== Okuma metni ==
****************************************

Keita, Kouamou ve İbrahim* adından başka bir adam, geceyi ormanda geçtirdikten sonra 16 Eylül günü tutuklandı.
Geçmişte Kamerun donanmasında görev yapan İbrahim, kendilerini polis memuru olarak tanıtan kişiler tarafından durdurulduklarını söyledi. Arabaya bindirilip bir limana götürülmeden önce kimlikleri istendi, telefonlarına ve paralarına el konuldu. İbrahim, daha sonra Samos’ta sahil güvenlik tarafından kullanılan bir tekne olan ve Rafnar marka olduğunu söylediği bir sürat teknesine bindirildiklerini söyledi.
İbrahim, yarım saat sonra teknenin durduğunu adamların birer birer suya itildiklerini söylüyor ”Direndim, beni suya atmadan önce adamakıllı dövdüler.” Çaresizce yüzdüğünü, dalgaların onu önce Türkiye kıyılarına, birkaç saat sonra ise Kuşadası’nda bir sahile doğru ittiğini söyleyen İbrahim, kusmadan önce Allah’a şükrederek ağlamış.
İbrahim’e göre, Keita’nın cesedi kısa süre sonra sahile vurmuş. Arkadaşları, ne Keita’nın ne de Kouamou’nun yüzme bilmediğini söylüyor. Her ne kadar İbrahim onlara suni teneffüs yapmayı denese de iş işten geçmiş. İbrahim, Keita’nın cesedinin olduğu yere bir sopa sapladıktan sonra sahil boyunca yürümeye koyulmuş.
18 Eylül’de Türk polisi tarafından yakalanan İbrahim, onlara Keita’nın ölümüne yol açan olayları şöyle anlatmış: “Hepimizi denize attılar. Bize bir can salı ya da tekne vermediler.” İbrahim, Kouamou’nun bedeninin dalgaların arasında kaybolduğunu söylüyordu.
Aynı gün ilerleyen saatlernde, Keita’nın cesedi Türk sahil güvenlik ekipleri tarafından bulundu. İki gün sonra aynı sahilde Kouamou’nun cansız bedenini de buldular. İbrahim, her iki cesedi de İzmir’deki bir morgda teşhis etti. Adli tıp raporlarında, Keita’nın boğulduğu, Kouamou’nun cesedinin ise denizde kıyıya yakın bir yerde bulunduğu belirtiliyor.
İbrahim’in hikâyesini tam olarak doğrulamak mümkün olmasa da, isimlerinin gizli kalması kaydıyla bizimle konuşan ve sahil güvenlik operasyonları hakkında doğrudan bilgi sahibi olan iki Yunan yetkili, İbrahim’in anlattıklarının daha önce de genellikle daha küçük sığınmacı grupları üzerinde uygulandığını doğruladı. Bütün bu yaşananların tek gerekçesi, yetkililerin yüksek maliyetli cankurtaran sallarını kullanmaktan kaçınmasına dayanıyor. Zira cankurtaran sallarının yenilenmesine yönelik başlatılacak herhangi bir kamu ihalesi, insanların aklında soru işaretleri doğurabilir. Konuştuğumuz her iki yetkili de mültecilere Türkiye’ye geri dönmeleri söylenmeden hemen önce genellikle can yelekleri verildiğini söylüyor.

****************************************

== Görevin amacı ==
Yukarıdaki okuma metninden "İbrahim’in hikâyesini tam" sözleriyle başlayıp "yelekleri verildiğini söylüyor." sözleriyle biten bölümü hiç değiştirmeden kopyala.

== Verilen bilgiler ==
****************************************

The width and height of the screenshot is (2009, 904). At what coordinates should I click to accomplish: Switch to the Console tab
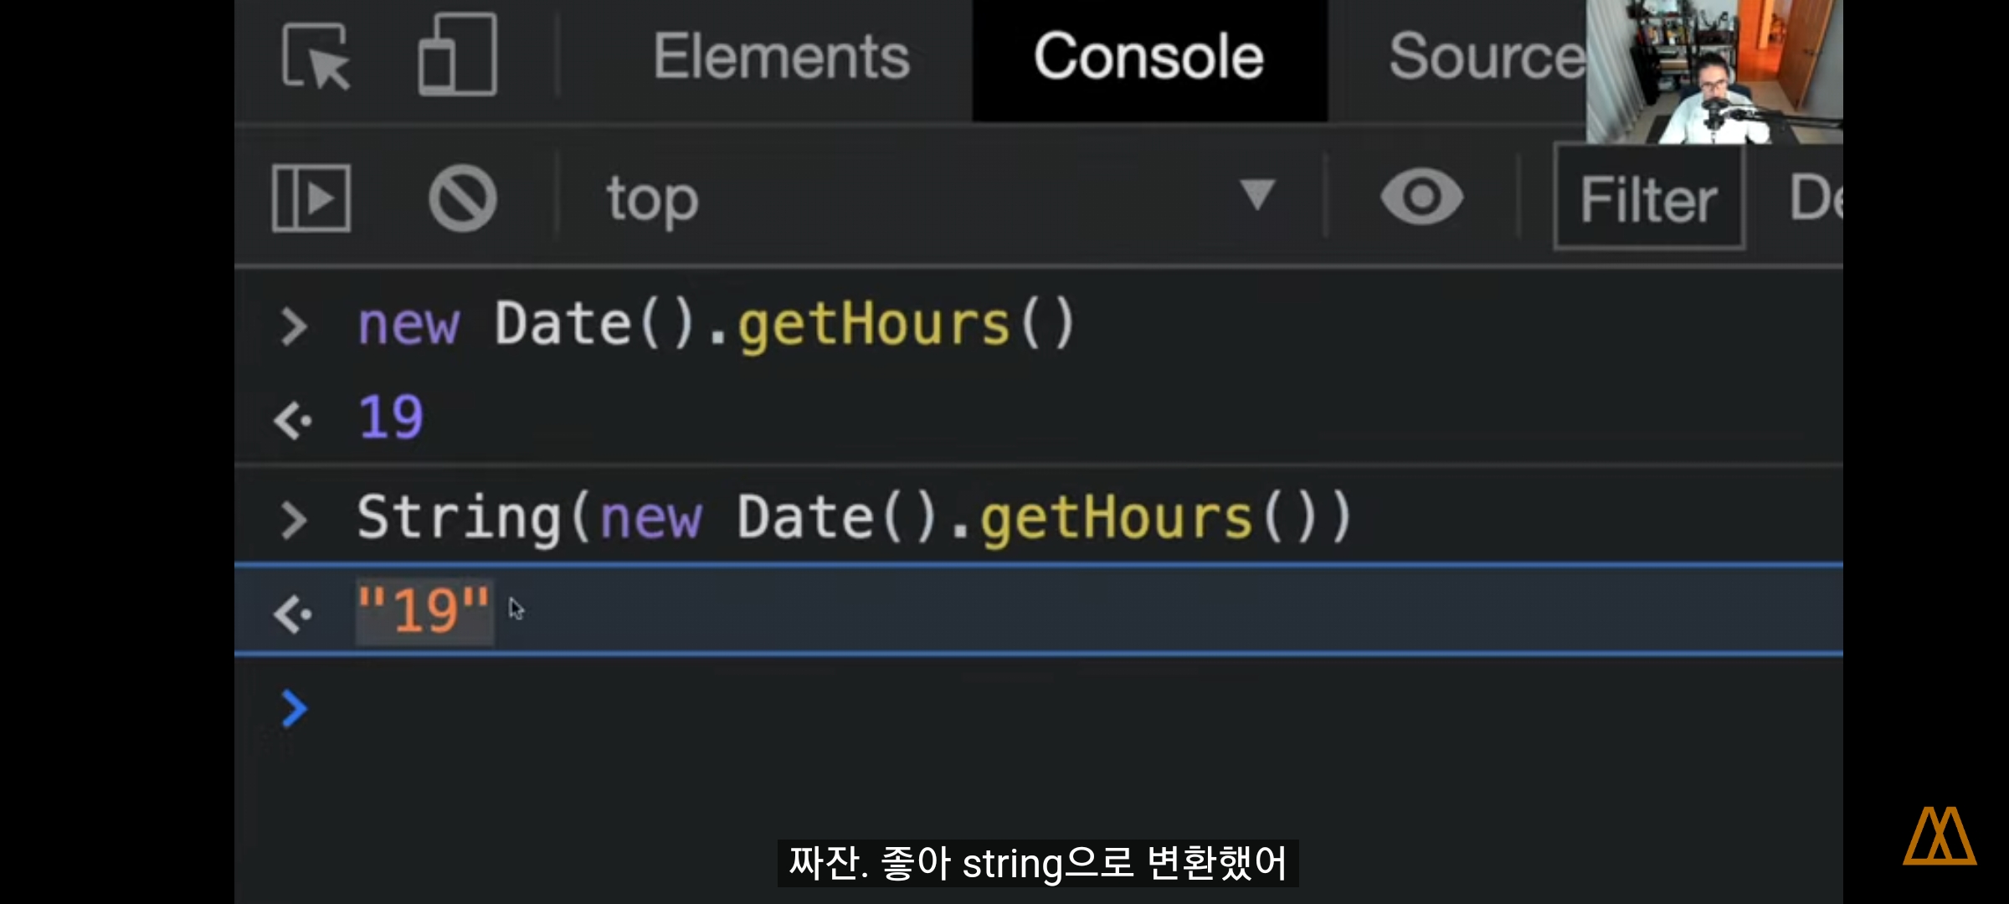pos(1148,57)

****************************************

== Doğru cevap ==
İbrahim’in hikâyesini tam olarak doğrulamak mümkün olmasa da, isimlerinin gizli kalması kaydıyla bizimle konuşan ve sahil güvenlik operasyonları hakkında doğrudan bilgi sahibi olan iki Yunan yetkili, İbrahim’in anlattıklarının daha önce de genellikle daha küçük sığınmacı grupları üzerinde uygulandığını doğruladı. Bütün bu yaşananların tek gerekçesi, yetkililerin yüksek maliyetli cankurtaran sallarını kullanmaktan kaçınmasına dayanıyor. Zira cankurtaran sallarının yenilenmesine yönelik başlatılacak herhangi bir kamu ihalesi, insanların aklında soru işaretleri doğurabilir. Konuştuğumuz her iki yetkili de mültecilere Türkiye’ye geri dönmeleri söylenmeden hemen önce genellikle can yelekleri verildiğini söylüyor.